Well, as expected this weekend has been odd. Amy and I set off with a fully laden car at 8ish yesterday morning and by 9.30 were carrying the bags and boxes containing all of her worldly goods up the 2 flights of stairs to her room on the top floor. We unpacked everything and made her room cosy and nice; sorted out all of the necessary admin; picked up her wristband for Fresher's week events; topped up her student card with her first weeks worth of money; had some lunch, and by 2pm she was all sorted and ready for me to leave. There were big hugs but no tears, because this is the start of an exciting adventure for her rather than a sad parting of the ways, and then I was on my way back home again. It wasn't until I was driving back up our road that the tears came for me - I think arriving back home without her brought things into focus. It's feeling odd here today - I keep expecting her to come skipping down the stairs in search of a snack and, as expected, it will take a lot of getting used to. We've been texting lots and will no doubt continue to do so, and the odd feeling will slip away as we adjust to the new normal. Fresher's week sounds like a lot of fun so hopefully she'll have a great time and settle in well.
There are so many things that I should be doing at this moment, most of them involving tidying up the house after the long summer months of not really bothering, but I am not quite sure where to start. The long list of tasks in my head, all vying for equal importance status, are tangled like the yarn in my workbasket and refuse to form an orderly queue and be committed to paper. So instead I'm procrastinating and knitting simple cabled pink wrist-warmers with beautifully soft Shalimar breathless in 'velvet slippers' and flipping through the new issue of Creative Countryside.

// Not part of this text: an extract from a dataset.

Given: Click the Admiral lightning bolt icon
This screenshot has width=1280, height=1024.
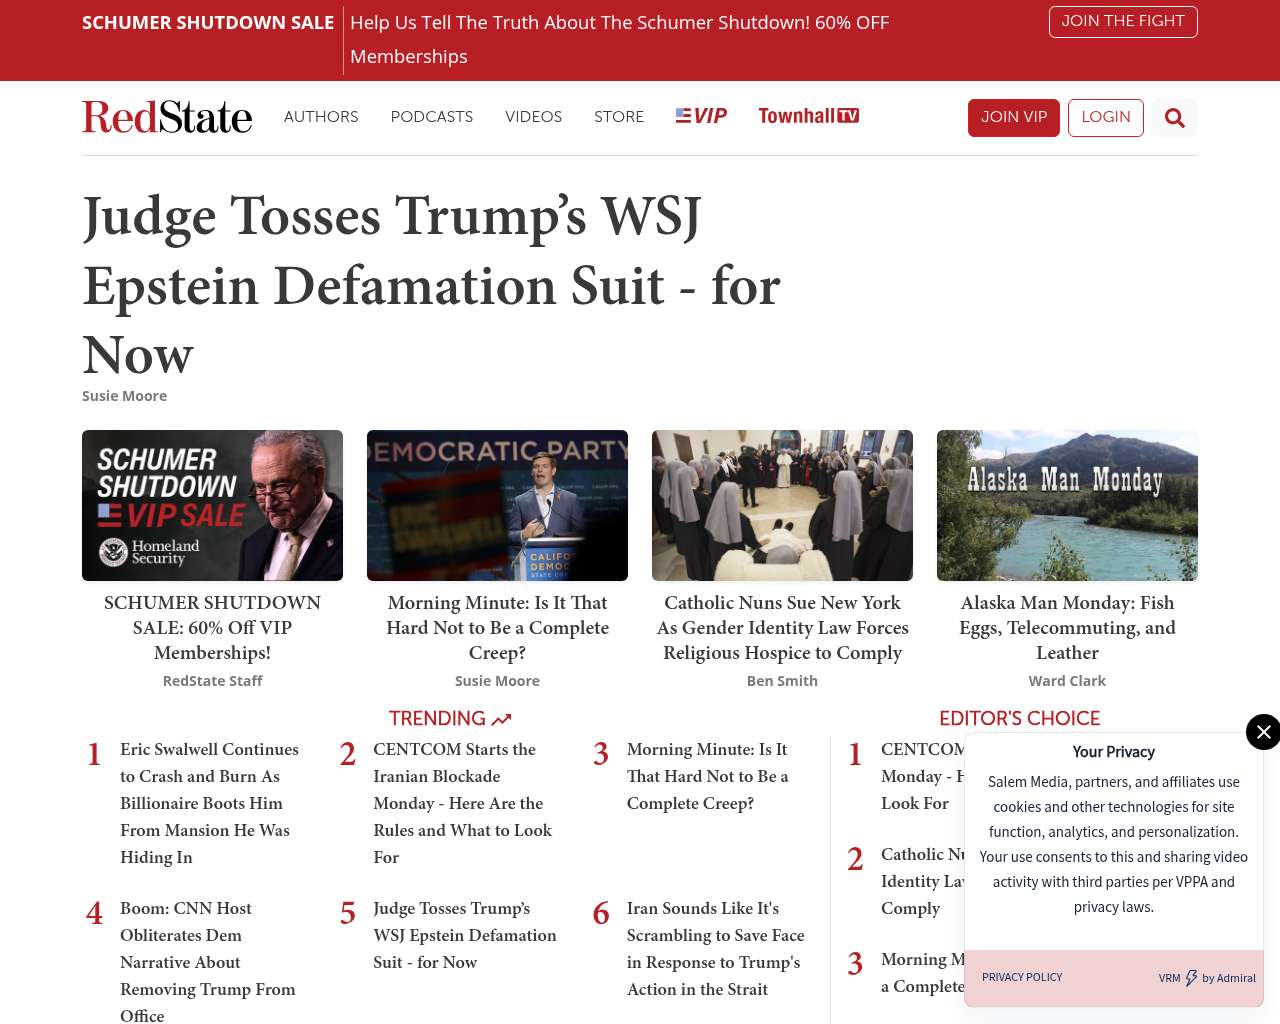Looking at the screenshot, I should [x=1191, y=978].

Perhaps, after a few days of faffing around and allowing myself to get reacquainted with being able to choose how to spend my own time, a plan for tackling my chores will come into focus. There are bunnies waiting to be finished too, all dressed up for spring, as I had planned to list them in time for Easter earlier this year. That's rather indicative of how this year has been; time ticking and trickling through my fingers; plans made and not realised - I need to give myself a stiff talking to - but not until I've knitted a few more rows and had another cup of tea.
Each time I glance at my left hand I think of my girl, and what she's doing at this moment. We've had these matching rings for a couple of years now (bought from the lovely Wild Fawn jewellery) - though mine is no longer a perfect circle as I occasionally catch it on the freezer drawer! And I like the fact that it reminds me of her and makes her feel close at hand still.